[Word and element locating data]
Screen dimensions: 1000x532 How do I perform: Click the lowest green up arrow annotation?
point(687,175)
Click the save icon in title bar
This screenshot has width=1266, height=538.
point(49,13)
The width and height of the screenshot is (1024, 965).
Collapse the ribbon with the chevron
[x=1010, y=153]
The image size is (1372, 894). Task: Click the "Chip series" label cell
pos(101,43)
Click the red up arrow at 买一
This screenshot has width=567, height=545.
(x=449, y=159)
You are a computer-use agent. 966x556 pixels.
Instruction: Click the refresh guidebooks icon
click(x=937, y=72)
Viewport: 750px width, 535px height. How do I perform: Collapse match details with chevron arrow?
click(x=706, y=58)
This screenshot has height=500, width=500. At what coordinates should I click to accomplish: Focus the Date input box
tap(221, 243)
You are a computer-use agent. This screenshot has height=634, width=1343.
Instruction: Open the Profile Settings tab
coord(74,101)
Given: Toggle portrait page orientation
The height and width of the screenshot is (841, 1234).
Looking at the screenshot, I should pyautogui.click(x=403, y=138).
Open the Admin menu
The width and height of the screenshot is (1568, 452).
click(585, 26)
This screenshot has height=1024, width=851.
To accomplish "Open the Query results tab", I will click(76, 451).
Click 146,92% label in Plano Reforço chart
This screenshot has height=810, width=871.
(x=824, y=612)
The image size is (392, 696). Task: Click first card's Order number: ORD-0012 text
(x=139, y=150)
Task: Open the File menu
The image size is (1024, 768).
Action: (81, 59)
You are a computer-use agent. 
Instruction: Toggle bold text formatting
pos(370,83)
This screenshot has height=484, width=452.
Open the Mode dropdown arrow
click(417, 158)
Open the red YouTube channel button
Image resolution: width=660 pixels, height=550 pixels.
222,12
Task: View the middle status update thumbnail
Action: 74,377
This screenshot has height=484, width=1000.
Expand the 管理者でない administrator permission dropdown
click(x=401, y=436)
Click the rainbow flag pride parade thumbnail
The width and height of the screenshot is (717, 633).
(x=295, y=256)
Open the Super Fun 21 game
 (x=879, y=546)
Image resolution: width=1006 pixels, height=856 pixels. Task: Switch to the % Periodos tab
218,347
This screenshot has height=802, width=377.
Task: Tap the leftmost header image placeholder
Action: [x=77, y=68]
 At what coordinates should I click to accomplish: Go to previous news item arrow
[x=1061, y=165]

* TO DO *
Copy out the rows above, unchanged, from the line containing "The width and height of the screenshot is (1024, 965)." down to the line containing "click(x=937, y=72)", both included.

* EXERCISE RESPONSE *
The width and height of the screenshot is (1024, 965).
Collapse the ribbon with the chevron
[x=1010, y=153]
The image size is (1372, 894). Task: Click the "Chip series" label cell
pos(101,43)
Click the red up arrow at 买一
This screenshot has width=567, height=545.
(x=449, y=159)
You are a computer-use agent. 966x556 pixels.
Instruction: Click the refresh guidebooks icon
click(x=937, y=72)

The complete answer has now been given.